» PROBLEM TO SOLVE: In the records below, count every line that contains the word "name" and report only the total.

DATASET ENTRIES START

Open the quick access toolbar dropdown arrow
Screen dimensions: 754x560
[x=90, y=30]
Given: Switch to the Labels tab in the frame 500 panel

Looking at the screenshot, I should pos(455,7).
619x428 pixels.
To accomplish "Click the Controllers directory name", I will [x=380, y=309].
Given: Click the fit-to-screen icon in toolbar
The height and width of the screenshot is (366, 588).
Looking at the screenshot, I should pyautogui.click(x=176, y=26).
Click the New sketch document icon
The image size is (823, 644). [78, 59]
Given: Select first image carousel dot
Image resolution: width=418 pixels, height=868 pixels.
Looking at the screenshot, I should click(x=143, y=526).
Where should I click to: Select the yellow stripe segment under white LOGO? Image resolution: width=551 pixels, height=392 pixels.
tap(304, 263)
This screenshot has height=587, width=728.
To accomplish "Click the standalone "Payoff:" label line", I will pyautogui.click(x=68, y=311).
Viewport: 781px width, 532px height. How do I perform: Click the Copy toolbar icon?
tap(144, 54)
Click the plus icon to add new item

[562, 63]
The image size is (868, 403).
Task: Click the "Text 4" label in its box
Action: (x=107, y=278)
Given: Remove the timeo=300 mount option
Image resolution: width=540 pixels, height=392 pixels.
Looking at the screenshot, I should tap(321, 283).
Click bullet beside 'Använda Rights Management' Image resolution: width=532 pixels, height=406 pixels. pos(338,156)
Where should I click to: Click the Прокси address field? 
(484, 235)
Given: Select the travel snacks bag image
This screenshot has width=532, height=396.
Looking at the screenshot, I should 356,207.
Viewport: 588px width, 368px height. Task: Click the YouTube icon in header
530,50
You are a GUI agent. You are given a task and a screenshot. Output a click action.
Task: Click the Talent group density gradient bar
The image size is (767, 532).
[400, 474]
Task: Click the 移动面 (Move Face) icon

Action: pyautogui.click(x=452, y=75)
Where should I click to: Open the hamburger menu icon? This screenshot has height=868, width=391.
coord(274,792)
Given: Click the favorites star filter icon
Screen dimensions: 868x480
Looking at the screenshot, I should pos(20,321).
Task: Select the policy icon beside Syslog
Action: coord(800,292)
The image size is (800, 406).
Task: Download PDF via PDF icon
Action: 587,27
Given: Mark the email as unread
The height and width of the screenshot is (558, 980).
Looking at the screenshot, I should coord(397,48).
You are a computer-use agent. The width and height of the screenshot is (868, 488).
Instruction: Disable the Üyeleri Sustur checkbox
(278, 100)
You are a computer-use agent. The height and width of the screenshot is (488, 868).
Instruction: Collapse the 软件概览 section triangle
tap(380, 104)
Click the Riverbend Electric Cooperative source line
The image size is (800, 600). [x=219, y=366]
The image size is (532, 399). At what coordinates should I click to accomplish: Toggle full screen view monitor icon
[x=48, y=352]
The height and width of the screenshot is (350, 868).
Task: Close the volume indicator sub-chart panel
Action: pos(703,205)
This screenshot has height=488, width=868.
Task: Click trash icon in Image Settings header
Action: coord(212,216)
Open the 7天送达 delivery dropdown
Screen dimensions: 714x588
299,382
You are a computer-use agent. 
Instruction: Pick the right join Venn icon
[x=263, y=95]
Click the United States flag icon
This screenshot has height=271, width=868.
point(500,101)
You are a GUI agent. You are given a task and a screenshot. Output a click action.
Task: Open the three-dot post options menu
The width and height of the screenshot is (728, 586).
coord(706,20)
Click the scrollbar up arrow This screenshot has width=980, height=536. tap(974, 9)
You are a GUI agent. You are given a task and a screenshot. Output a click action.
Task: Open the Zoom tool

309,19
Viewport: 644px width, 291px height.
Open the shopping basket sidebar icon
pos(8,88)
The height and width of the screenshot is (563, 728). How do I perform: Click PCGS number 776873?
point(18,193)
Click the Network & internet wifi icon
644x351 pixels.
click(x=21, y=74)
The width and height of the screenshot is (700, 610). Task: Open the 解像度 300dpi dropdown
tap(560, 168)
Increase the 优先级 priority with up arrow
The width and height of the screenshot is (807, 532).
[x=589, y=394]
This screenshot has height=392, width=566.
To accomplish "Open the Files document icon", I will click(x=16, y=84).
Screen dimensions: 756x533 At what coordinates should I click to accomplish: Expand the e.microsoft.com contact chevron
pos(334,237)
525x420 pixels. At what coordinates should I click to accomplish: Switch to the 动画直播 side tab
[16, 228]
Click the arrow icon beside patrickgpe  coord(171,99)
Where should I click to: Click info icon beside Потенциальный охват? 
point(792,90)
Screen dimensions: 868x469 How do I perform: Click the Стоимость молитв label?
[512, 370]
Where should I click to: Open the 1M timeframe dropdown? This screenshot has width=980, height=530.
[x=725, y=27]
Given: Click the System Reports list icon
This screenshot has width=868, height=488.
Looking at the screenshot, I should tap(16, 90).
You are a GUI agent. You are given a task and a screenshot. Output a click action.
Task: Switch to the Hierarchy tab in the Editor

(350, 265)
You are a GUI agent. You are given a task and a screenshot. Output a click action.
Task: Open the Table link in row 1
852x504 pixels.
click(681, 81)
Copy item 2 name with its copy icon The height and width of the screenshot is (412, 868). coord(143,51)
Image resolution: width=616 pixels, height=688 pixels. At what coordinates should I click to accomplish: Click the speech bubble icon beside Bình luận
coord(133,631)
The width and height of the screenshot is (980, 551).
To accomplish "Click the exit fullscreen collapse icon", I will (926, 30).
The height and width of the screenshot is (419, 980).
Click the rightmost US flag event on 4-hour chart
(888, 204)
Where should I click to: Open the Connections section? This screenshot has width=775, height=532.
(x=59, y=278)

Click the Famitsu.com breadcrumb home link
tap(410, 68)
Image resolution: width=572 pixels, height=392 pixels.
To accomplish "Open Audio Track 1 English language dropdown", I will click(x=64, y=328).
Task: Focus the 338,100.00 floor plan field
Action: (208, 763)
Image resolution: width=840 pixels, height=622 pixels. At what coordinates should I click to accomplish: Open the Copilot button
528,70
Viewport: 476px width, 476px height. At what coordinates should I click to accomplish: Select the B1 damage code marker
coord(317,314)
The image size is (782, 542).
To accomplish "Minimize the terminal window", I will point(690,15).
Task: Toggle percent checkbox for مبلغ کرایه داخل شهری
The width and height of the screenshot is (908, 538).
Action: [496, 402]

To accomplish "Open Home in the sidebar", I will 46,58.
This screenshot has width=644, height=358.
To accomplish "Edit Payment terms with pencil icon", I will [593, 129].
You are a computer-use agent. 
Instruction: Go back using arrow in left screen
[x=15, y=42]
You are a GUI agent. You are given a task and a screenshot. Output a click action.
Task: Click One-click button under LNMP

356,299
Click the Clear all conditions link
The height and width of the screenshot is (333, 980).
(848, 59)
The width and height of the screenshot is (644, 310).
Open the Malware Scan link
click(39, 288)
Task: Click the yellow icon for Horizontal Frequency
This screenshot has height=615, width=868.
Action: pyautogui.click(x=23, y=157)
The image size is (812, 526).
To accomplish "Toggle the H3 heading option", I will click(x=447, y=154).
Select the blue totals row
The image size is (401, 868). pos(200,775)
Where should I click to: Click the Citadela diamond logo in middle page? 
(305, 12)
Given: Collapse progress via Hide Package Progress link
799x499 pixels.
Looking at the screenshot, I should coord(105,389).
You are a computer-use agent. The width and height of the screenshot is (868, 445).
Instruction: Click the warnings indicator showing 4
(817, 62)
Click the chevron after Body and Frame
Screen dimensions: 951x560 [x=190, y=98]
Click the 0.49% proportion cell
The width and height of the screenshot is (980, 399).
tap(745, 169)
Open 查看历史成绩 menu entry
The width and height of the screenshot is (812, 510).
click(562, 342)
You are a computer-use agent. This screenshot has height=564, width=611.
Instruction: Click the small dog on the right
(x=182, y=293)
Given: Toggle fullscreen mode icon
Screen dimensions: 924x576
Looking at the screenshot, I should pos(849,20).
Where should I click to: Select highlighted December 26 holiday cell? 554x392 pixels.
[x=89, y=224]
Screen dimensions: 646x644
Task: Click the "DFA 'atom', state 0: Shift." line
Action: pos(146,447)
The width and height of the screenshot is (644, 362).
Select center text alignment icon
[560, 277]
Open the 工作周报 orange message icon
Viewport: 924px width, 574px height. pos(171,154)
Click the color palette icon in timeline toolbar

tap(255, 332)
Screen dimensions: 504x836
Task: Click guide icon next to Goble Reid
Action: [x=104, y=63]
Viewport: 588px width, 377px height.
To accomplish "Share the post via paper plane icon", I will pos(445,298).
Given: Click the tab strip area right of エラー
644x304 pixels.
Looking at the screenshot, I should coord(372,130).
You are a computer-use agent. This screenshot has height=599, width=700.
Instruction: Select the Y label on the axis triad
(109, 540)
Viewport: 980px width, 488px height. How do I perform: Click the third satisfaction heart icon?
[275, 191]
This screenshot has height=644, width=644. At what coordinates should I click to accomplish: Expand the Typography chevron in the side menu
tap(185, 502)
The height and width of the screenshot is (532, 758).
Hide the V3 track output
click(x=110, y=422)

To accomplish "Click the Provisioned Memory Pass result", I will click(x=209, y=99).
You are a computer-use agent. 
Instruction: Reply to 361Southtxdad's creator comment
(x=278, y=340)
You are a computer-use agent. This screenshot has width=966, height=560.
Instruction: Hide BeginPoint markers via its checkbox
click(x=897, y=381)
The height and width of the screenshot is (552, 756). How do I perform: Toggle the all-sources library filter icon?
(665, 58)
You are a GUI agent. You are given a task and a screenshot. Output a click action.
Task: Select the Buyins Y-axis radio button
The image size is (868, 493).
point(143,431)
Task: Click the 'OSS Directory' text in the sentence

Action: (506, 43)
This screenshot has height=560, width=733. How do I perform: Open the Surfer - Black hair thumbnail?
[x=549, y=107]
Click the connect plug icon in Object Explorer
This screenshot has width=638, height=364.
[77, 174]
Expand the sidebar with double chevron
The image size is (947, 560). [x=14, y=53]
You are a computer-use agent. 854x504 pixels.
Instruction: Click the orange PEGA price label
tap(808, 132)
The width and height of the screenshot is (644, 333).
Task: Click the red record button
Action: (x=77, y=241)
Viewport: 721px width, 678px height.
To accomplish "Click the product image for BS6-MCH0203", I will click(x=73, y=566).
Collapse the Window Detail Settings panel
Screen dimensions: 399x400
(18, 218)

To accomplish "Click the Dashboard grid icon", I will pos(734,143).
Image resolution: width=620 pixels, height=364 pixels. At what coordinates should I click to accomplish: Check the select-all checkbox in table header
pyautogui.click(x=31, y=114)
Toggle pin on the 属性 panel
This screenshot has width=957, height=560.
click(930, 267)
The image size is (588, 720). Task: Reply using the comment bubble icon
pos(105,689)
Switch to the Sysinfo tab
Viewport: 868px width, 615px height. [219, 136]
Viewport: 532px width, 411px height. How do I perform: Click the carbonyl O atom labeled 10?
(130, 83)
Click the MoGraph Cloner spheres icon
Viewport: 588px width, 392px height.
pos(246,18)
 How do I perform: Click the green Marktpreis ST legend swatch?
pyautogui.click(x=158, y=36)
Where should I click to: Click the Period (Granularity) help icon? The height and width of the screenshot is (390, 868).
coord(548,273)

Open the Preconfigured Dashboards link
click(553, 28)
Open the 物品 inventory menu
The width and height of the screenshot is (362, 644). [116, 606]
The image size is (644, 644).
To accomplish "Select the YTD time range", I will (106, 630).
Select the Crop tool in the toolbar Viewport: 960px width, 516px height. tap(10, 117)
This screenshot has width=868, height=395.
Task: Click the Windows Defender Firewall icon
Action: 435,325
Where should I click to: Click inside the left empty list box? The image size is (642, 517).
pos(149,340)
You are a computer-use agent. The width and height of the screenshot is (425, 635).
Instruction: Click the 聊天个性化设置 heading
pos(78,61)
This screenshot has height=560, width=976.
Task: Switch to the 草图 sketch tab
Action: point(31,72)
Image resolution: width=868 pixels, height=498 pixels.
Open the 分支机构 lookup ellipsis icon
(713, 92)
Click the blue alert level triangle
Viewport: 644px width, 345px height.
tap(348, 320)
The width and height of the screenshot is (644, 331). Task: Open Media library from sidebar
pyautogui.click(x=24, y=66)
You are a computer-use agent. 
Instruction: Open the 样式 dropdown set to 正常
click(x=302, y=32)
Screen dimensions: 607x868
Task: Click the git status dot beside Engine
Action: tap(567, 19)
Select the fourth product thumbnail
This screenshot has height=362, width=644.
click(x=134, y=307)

DATASET ENTRIES END

» RESULT: 2